Девушка знала, что мастер в нее влюбился, и это немного волновало ее. После смерти тетки она поселилась в меблированных комнатах, и по вечерам ей нечего было делать. Хотя мастер сам по себе не представлял для нее интереса, она могла в некотором роде пользоваться им. Он стал для нее как бы символом. Иногда он заходил в контору и на минуту останавливался у двери. Его большие руки были измазаны машинным маслом. Она смотрела на него, но его не видела. В ее воображении на его месте стоял высокий и стройный молодой человек. Она видела лишь серые глаза мастера, которые вдруг загорались странным огоньком. Эти глаза выражали поклонение, скромное и благоговейное. Она чувствовала, что в присутствии человека с такими глазами ей бояться нечего.
Девушка мечтала о возлюбленном с таким же выражением глаз. Изредка быть может, раз в две недели — она немного задерживалась в конторе, делая вид, что ей нужно окончить работу. В окно она видела поджидавшего ее мастера. Когда в конторе больше никого не оставалось, она запирала свой стол и выходила на улицу. В ту же минуту из фабричных ворот показывался мастер.
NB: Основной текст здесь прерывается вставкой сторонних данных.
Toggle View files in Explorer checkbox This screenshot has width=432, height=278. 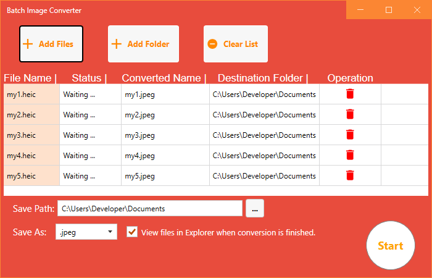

Они шли вместе по улице несколько кварталов до того места, где она садилась в трамвай. Фабрика находилась в южной части Чикаго; пока они шли, уже наступал вечер. Вдоль улиц вытянулись некрашеные деревянные домишки. Чумазые крикливые дети бегали по пыльной мостовой. Девушка и её спутник переходили через мост. Две заброшенные угольные баржи гнили в реке.
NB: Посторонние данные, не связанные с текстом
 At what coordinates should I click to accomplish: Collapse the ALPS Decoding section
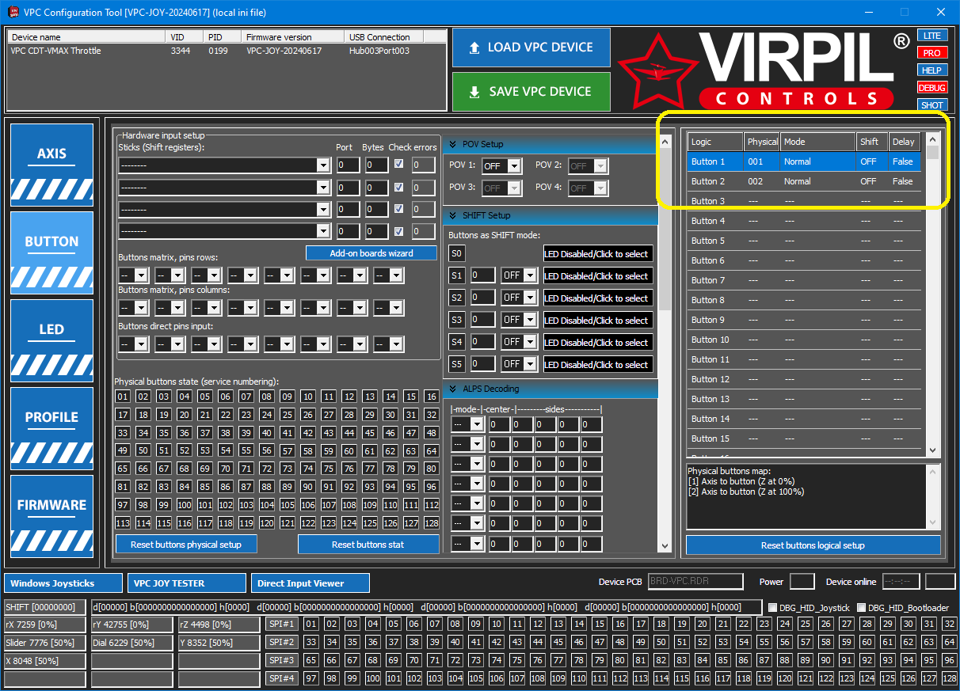(453, 389)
Мастер тяжело шагал рядом с девушкой, стараясь спрятать руки. Перед уходом с фабрики он тщательно скреб их, но все-таки они казались ему какими-то тяжелыми, грязными кусками фабричных отбросов, висевшими у него по бокам. Эти прогулки продолжались лишь одно лето, да и то их было всего несколько.
— Жарко сегодня, — говорил он. — Очень жарко. Видно, будет дождь.
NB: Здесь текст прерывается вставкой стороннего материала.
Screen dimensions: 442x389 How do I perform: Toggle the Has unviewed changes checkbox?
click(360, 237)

Он никогда не говорил с ней ни о чем, кроме погоды.
Девушка мечтала о возлюбленном, которого она когда-нибудь встретит, высоком, красивом молодом человеке, и непременно богатом, владеющем домами и землями. Простой мастер, который шел рядом, не имел ничего общего с ее представлением о любви. Она позволяла ему провожать ее, задерживалась в конторе до ухода других служащих, чтобы незаметно пройтись с ним, потому что ей нравились его глаза, нравились тот пыл и покорность, которые светились в них. В присутствии его не было никакой опасности, не могло быть опасности. Он никогда не попытается подойти к ней близко, дотронуться до нее рукой. С ним она была в полной безопасности.